Um dos casos mais recentes aconteceu no estado americano de Illinois. Investigadores recuperaram dois semirreboques furtados em um estacionamento de caminhões próximo a Chicago. Um deles transportava bobinas de cabos de cobre avaliadas em aproximadamente 300 mil dólares. O segundo carregava equipamentos destinados à construção de centros de dados, com valor estimado em cerca de 1 milhão de dólares. Juntas, as cargas recuperadas ultrapassavam 1,3 milhão de dólares.

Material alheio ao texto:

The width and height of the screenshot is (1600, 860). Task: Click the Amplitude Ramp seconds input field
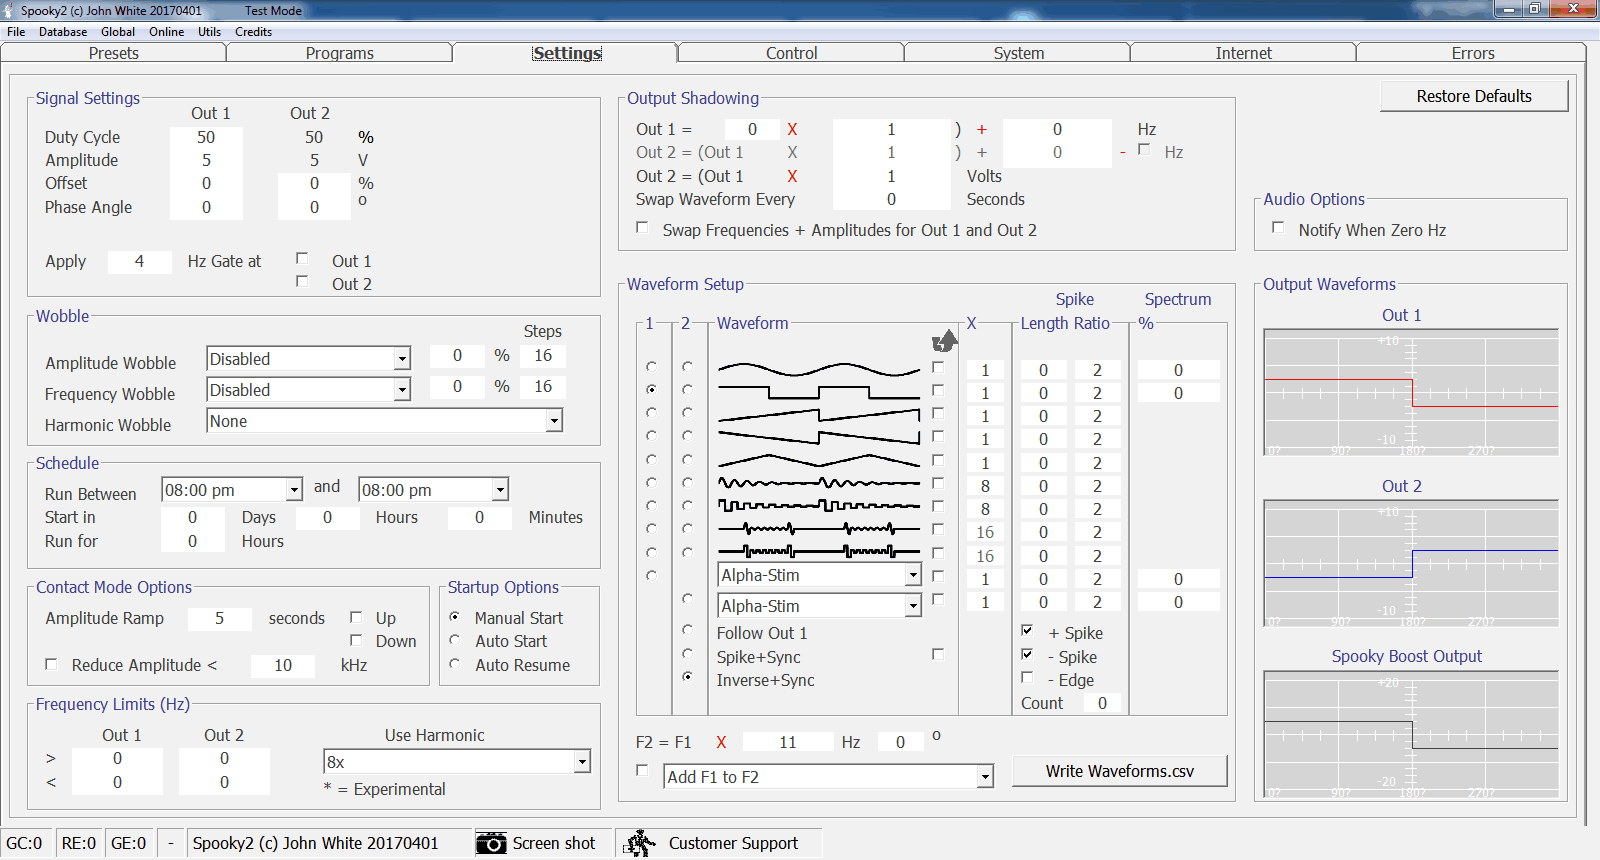[x=219, y=618]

O cobre, em especial, tornou-se um dos materiais mais cobiçados. Além de ser indispensável para instalações elétricas e redes de transmissão de dados, ele pode ser revendidos com relativa facilidade no mercado de reciclagem, dificultando seu rastreamento após o furto.

Especialistas observam que muitos desses crimes já demonstram um alto grau de planejamento. Em alguns casos, os veículos utilizados pelos criminosos apresentam placas adulteradas e documentação falsificada, indicando operações organizadas e cuidadosamente preparadas.

Os ladrões também evoluíram junto com a tecnologia

O aumento do valor das cargas não é o único fator que preocupa o setor. As próprias estratégias utilizadas pelas quadrilhas mudaram significativamente nos últimos anos.

Hoje, muitos grupos criminosos não dependem apenas de invasões a depósitos ou assaltos em rodovias. Em vez disso, utilizam golpes sofisticados que exploram vulnerabilidades da cadeia logística.

Algumas organizações se passam por transportadoras legítimas, falsificam documentos de transporte, criam empresas de fachada e conseguem retirar contêineres inteiros dos portos antes que qualquer suspeita seja levantada.

Um episódio recente registrado no Canadá ilustra bem essa nova realidade. Materiais destinados à construção de centros de dados, avaliados em aproximadamente 5 milhões de dólares, desapareceram durante o transporte. Os contêineres chegaram a ser oficialmente retirados do porto por empresas aparentemente autorizadas, mas jamais chegaram ao destino previsto.

Segundo especialistas do setor logístico, os criminosos estão cada vez mais bem informados sobre quais mercadorias possuem maior demanda e valor de mercado. Em vez de escolher cargas aleatórias, eles analisam previamente rotas, cronogramas e informações sobre produtos específicos.

Dados do National Insurance Crime Bureau indicam que o roubo de cargas gera prejuízos anuais que podem chegar a 35 bilhões de dólares apenas nos Estados Unidos. Entre os segmentos mais afetados continuam aparecendo eletrônicos, materiais de construção, alimentos, bebidas e medicamentos. Agora, a infraestrutura destinada à inteligência artificial passa a integrar essa lista.

Essa situação revela uma curiosa contradição da revolução tecnológica. A mesma corrida global que impulsiona investimentos bilionários em IA também aumenta o valor de materiais indispensáveis para essa expansão, tornando-os extremamente atraentes para o crime organizado.

Para empresas do setor, isso significa enfrentar um desafio adicional. Além de garantir energia, terrenos, equipamentos e mão de obra especializada, será necessário investir cada vez mais na proteção de uma cadeia logística que se tornou uma das mais valiosas da economia digital.

No fim das contas, a inteligência artificial não está apenas mudando a forma como trabalhamos e utilizamos a internet. Ela também está redefinindo quais cargas passaram a valer milhões antes mesmo de chegarem ao destino.